**Article 10**

### Data Governance and Management Practices

Contractual Separation Insight was developed employing training, validation, and testing data sets derived predominantly from historical employee records originally collected for payroll and administrative purposes. Data governance protocols explicitly document the original collection context, noting that these records were not initially obtained for predictive employment decision-making. Despite the absence of explicit consent or dedicated legal bases for the repurposing of this data toward AI training objectives, the development process included detailed recording of data provenance and annotations to clearly delineate the divergence between original and current intended uses.

Design choices influencing data governance emphasized transparency regarding dataset origins and limitations. The process involved multidisciplinary teams—including data scientists, legal consultants, and HR domain experts—to curate the data and validate its alignment with the intended application of predictive termination modeling. Annotative procedures incorporated metadata tagging to distinguish data elements by their original administrative purpose versus inferred predictive relevance, supporting downstream traceability and auditability.

### Data Collection, Preparation, and Suitability

Data collection for the system reused stripped-down personal employee records accumulated between 2010 and 2021, encompassing approximately 1.3 million anonymized records across 15 multinational corporate entities. Data fields included attendance logs, payroll history, role changes, documented performance reviews, and termination outcomes. These datasets were not refreshed with additional explicitly consented collections targeting AI objectives.

Preparation steps included rigorous cleaning to remove direct identifiers where possible and normalization of feature sets to reduce signal noise. Annotation incorporated policy-driven labeling schemas based on historical termination decisions but explicitly avoided imputing consent assumptions. Anomalies and inconsistencies—often traceable to administrative recording errors—were flagged, though retained to preserve dataset representativeness. Data augmentation through synthetic sampling was explored but ultimately limited, given the high sensitivity of modeled outcomes.
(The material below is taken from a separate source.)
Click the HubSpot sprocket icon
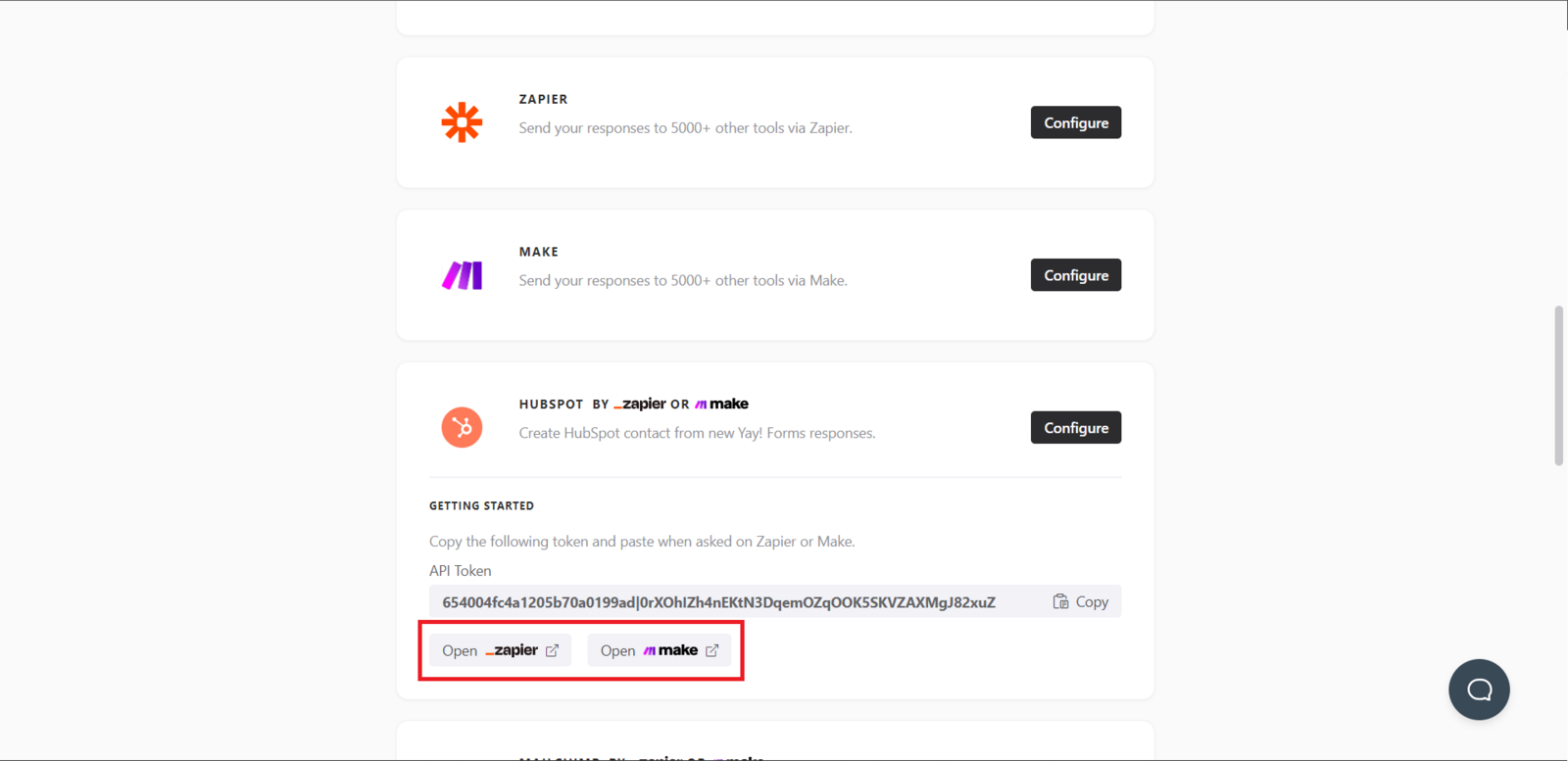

A suitability assessment assessed dataset representativeness of the population groups likely subjected to employment termination decisions but identified gaps in demographic diversity and behavioural contexts, particularly for underrepresented minority groups and non-EU jurisdictions. These data gaps were documented with recommendations for potential mitigations, including later supplementation with contextually aligned datasets subject to stricter governance controls.

### Assumptions and Bias Assessment

Critical assumptions framed the interpretation of the dataset as proxies for employment risk factors, acknowledging that administrative data may imperfectly reflect employee performance or compliance behavior. Notably, the assumption that historical terminations represented unbiased decisions was carefully scrutinized to avoid entrenching legacy biases.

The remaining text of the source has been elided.